* PROBLEM STATEMENT: None of the images should appear in your copy. Transcribe the data in full.

= = = = = = =

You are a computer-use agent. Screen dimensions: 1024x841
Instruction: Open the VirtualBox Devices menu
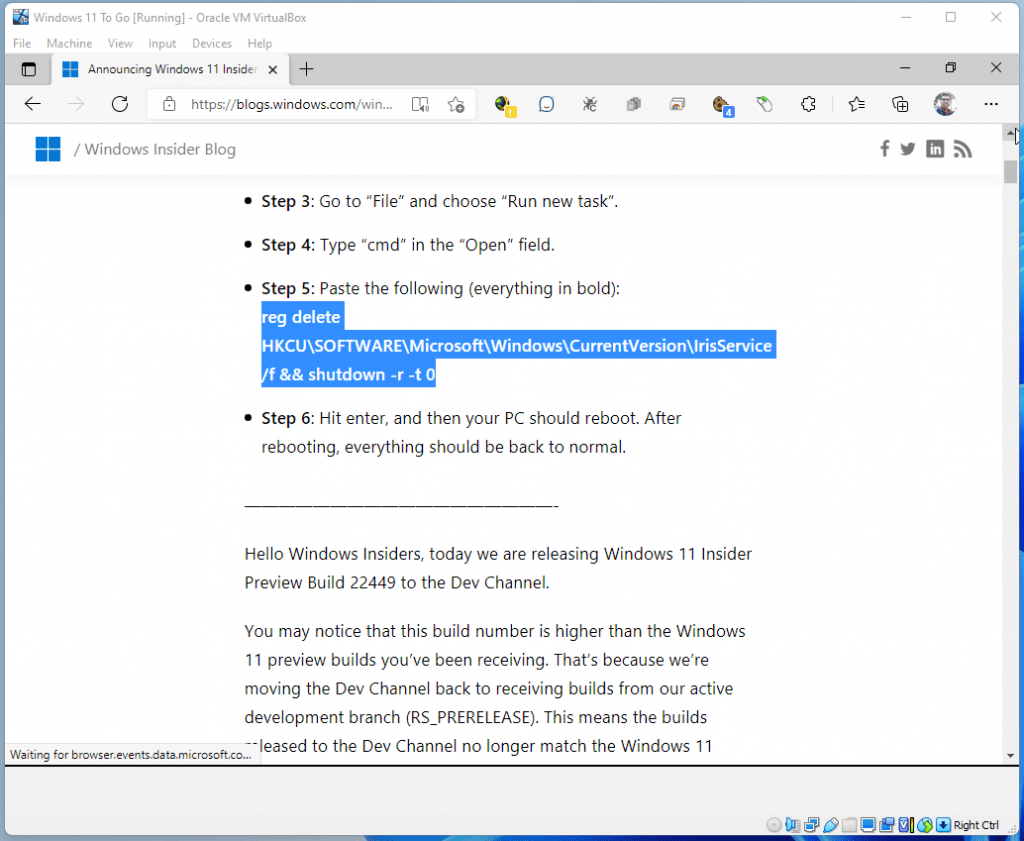point(211,43)
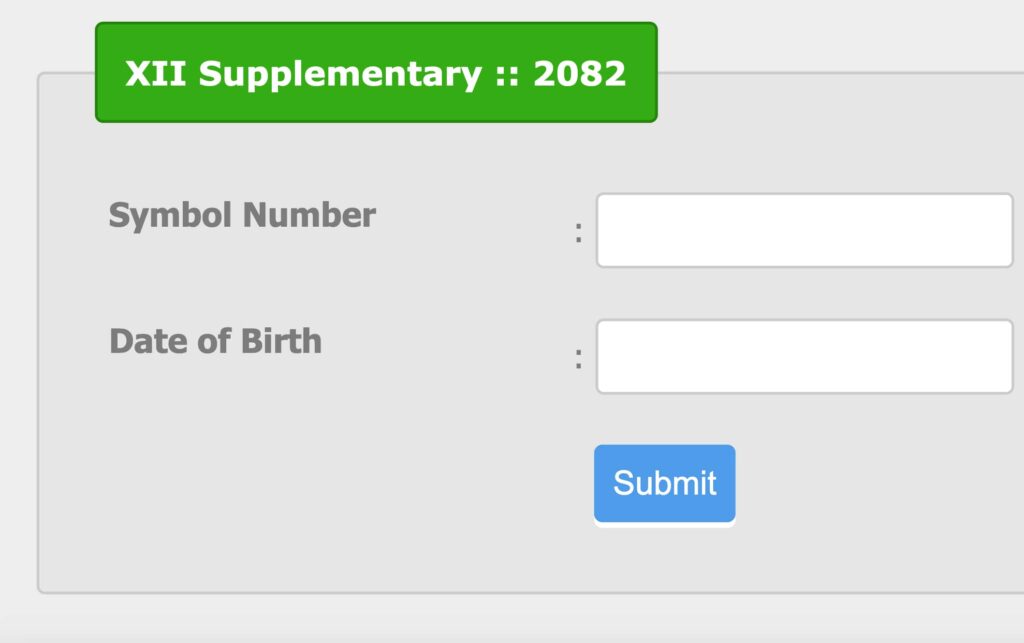Activate the Submit control below the fields
This screenshot has width=1024, height=643.
(664, 483)
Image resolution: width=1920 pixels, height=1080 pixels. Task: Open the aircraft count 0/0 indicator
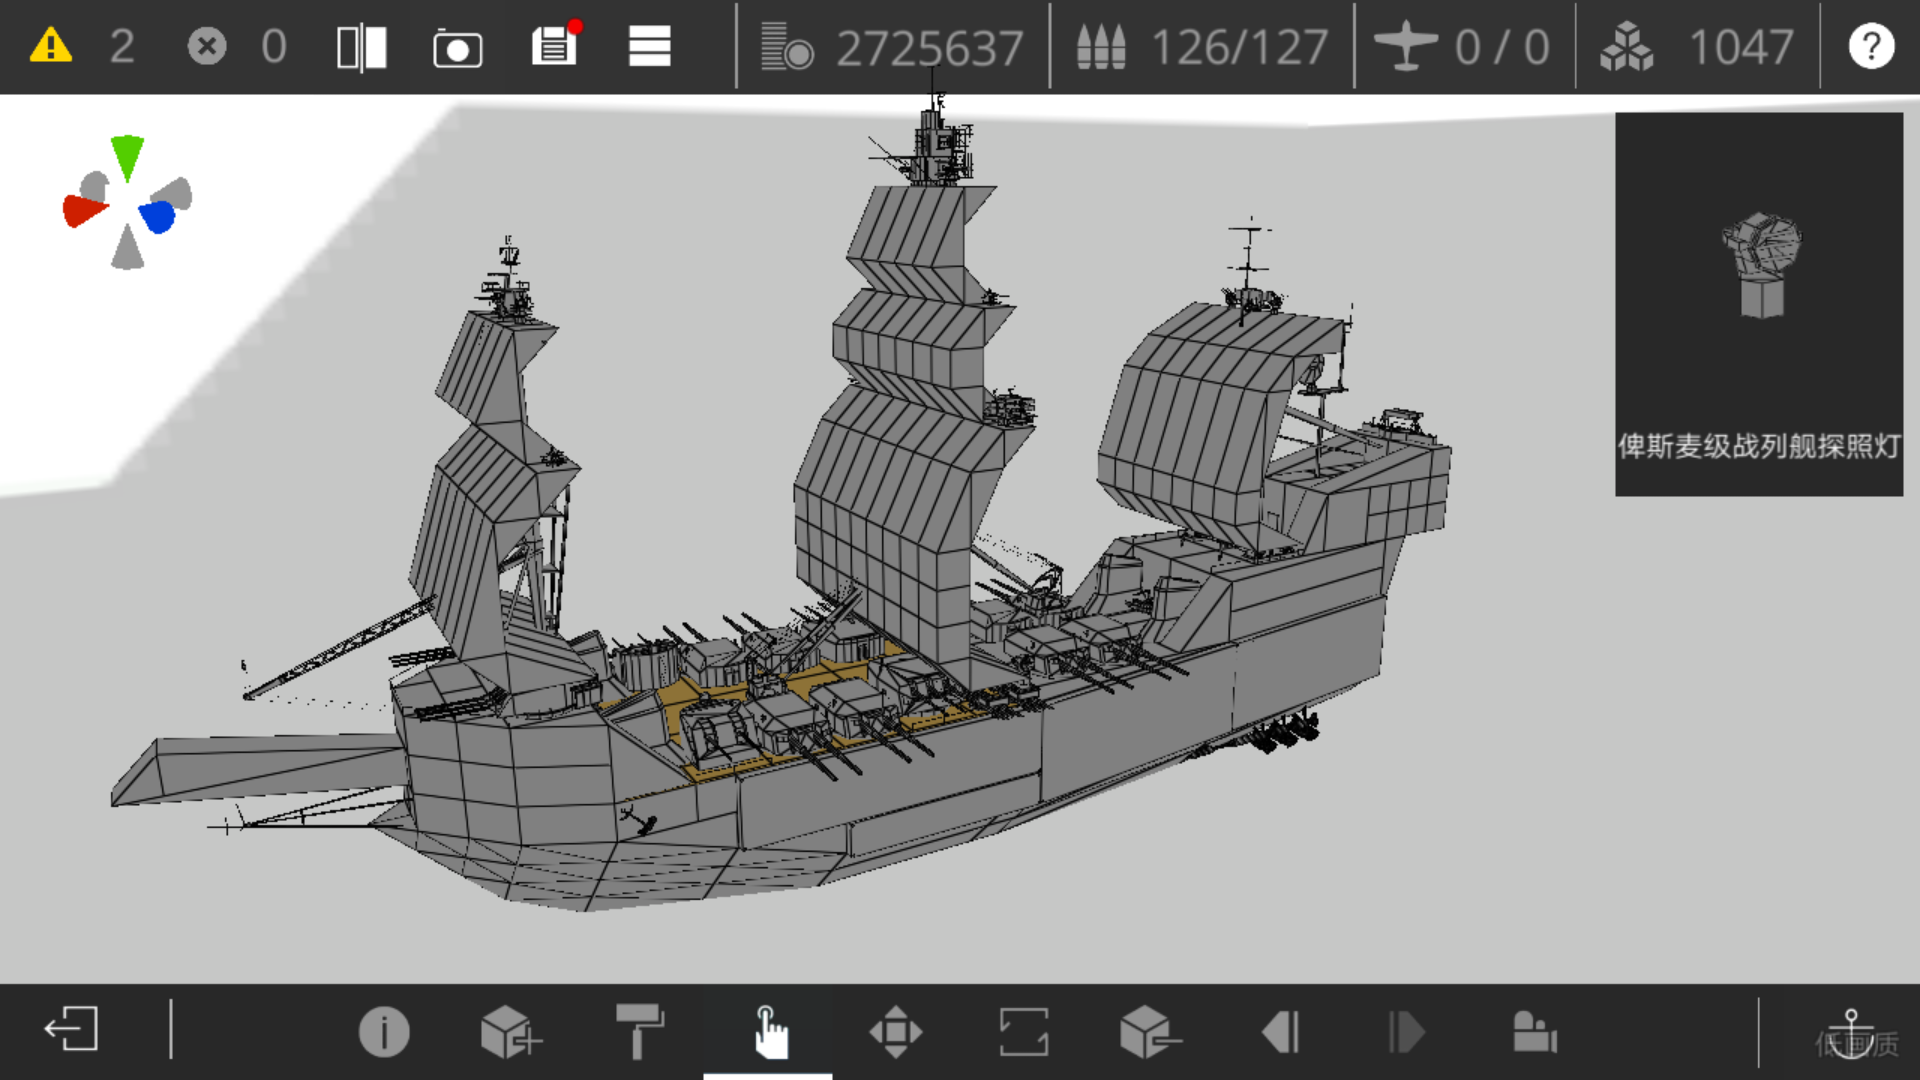1462,47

= = = = = = =

* ANSWER FOR THE TASK:
You are a computer-use agent. Screen dimensions: 1024x841
Instruction: Open the VirtualBox Devices menu
point(211,43)
Activate the Submit control below the fields
This screenshot has width=1024, height=643.
(664, 483)
Image resolution: width=1920 pixels, height=1080 pixels. Task: Open the aircraft count 0/0 indicator
1462,47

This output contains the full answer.